Performance Measures
A primary performance measure of the cache simulations is the miss ratio. The miss ratio or miss rate is the ratio of instruction cache misses to instruction fetches.
Because prefetches sometimes are not initiated early enough to avoid an entire fetch latency on a miss, miss ratio measurements cannot be translated directly into performance gain/loss. The performance gain/loss is difficult to measure exactly in a trace driven simulation, unfortunately, so we define a measure, the prefetch efficiency, based on average performance information.
For each prefetched line, we keep track of the dynamic number of instructions between the time when the prefetch was initiated and the time the line was first referenced. Let this instruction count be N. Then, we define the prefetch efficiency of an individual prefetch as follows: the fraction of the miss penalty that is hidden. The overall prefetch efficiency is defined to be the average of the individual instruction prefetch efficiencies. It is the fraction of the miss penalty that is hidden by prefetching, averaged over all successful prefetches. The above assumes that the miss penalty is independent of line size. We assume that the missed instruction is fetched first and that instruction processing can resume immediately when the first instruction is returned from memory.
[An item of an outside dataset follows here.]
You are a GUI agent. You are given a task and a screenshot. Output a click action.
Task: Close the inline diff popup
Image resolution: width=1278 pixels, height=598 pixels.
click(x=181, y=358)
This technique is discussed in [1] and is a simplified form of "load forwarding" [4] . It significantly reduces the effect of line size on miss penalty and is used in the Cray Research processors and in many of today's microprocessors.
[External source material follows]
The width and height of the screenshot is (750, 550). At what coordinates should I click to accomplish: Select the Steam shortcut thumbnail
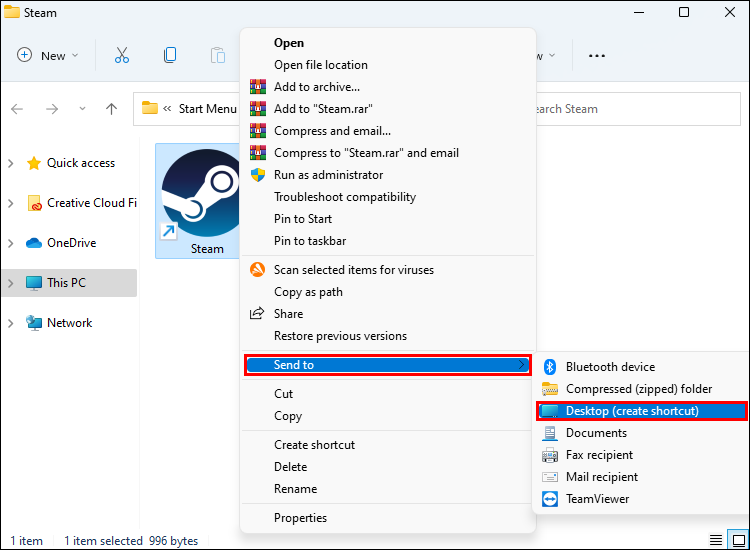tap(199, 201)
A secondary performance measure is memory traffic. Memory traffic is simply the total number of words fetched into the instruction cache. Some prefetch methods may increase the memory traffic and, for some system implementations, this could affect performance negatively.
Performance results were collected for each of the benchmarks and were averaged with the arithmetic mean. Because all the benchmarks are simulated for an equal number of instruction references, taking the arithmetic mean miss rate is equivalent to determining the miss rate of a job mix containing an equal number of instructions from each benchmark.
Benchmarks
We use 10 scalar benchmark programs in our trace simulation. Table 1 summarizes important characteristics of the benchmark programs. Among the 10 programs, BMK21A and BMK5 are from the LANL benchmark set [8] , QCD1 and TRACK are from the Perfect Benchmark Suite [6] , TIMBER is a circuit placement program, CFT77 is a Fortran compiler, HULL is a hydrodynamics code, SPICEG is a circuit simulation program, UOFA is a computational physics benchmark, and SCHED is a scheduling application.
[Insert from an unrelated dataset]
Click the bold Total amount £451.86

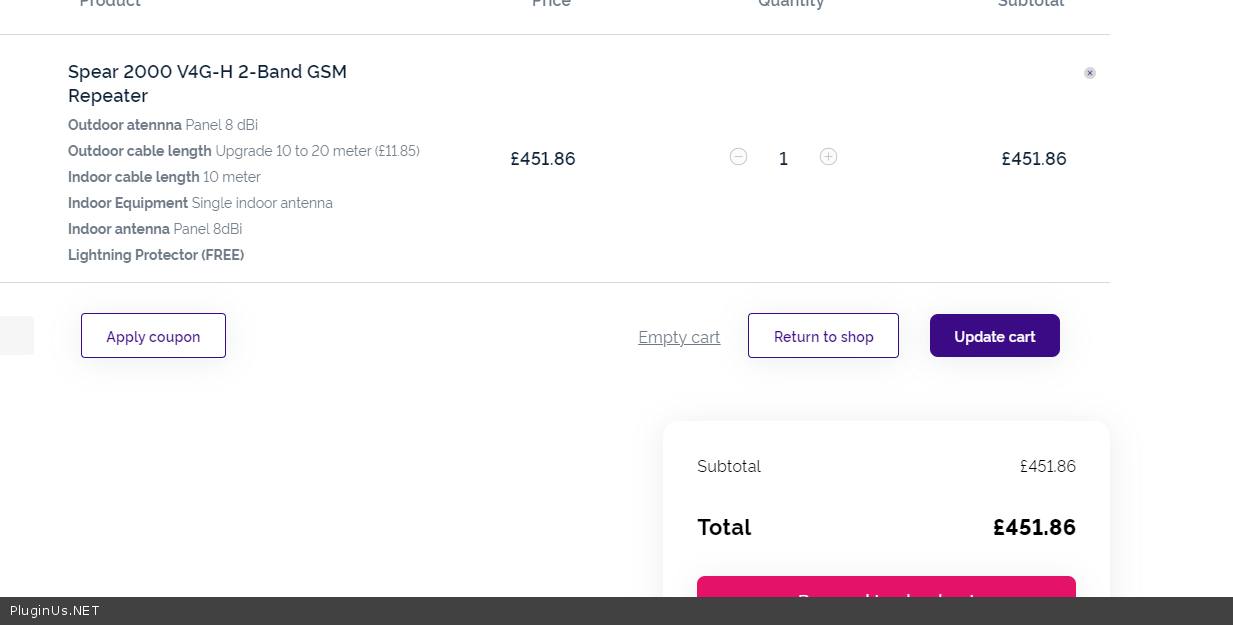click(1034, 528)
As shown in Table 1 , many of the benchmark programs execute more than one billion instructions. It would take considerable time to simulate all the cases we are interested in with full-length traces. Consequently, we decided to simulate small (four million instructions) portions instead of the entire programs. Of course, this poses the problem of accurately representing the whole program with a much smaller trace. To do this, we used our knowledge of the benchmarks to be sure that instruction tracing was initiated in the main body of the code (beyond any initialization portions). Then, to verify the accuracy of the approach, we simulated the selected four million instruction trace for the CRAY Y-MP with its native instruction cache organization, and executed the entire benchmark on a real CRAY Y-MP with the Hardware Performance Monitor (HPM) enabled. The results of the simulation and the entire execution are compared in Table 1 . The miss rates for the four million instruction segments and the entire benchmarks are quite close. 2 2. This does not guarantee accuracy, but it raises our confidence level considerably.
SIMULATION RESULTS
If we consider wide ranges for key parameters, cache sizes, line sizes, associativities, replacement algorithms, and prediction strategies, then the number of different simulations is several thousand per benchmark. To keep the number of simulations manageable, we narrowed the ranges for some of the parameters. In particular, we consider only direct mapped and fully associative caches. These will bracket the performance of set associative caches. Furthermore, all Cray Research supercomputers to date have used fully associative instruction caches. And, as noted in the following subsection, after initial simulations, we narrowed the replacement algorithms for the fully associative caches to LRU. We consider caches of 128, 256, 512, 1,024, and 2,048 words (1 to 16 Kbytes) and line sizes of 16, 32, 64, and 128 words (128 through 1 Kbytes). These ranges are further narrowed for some of the specific simulations.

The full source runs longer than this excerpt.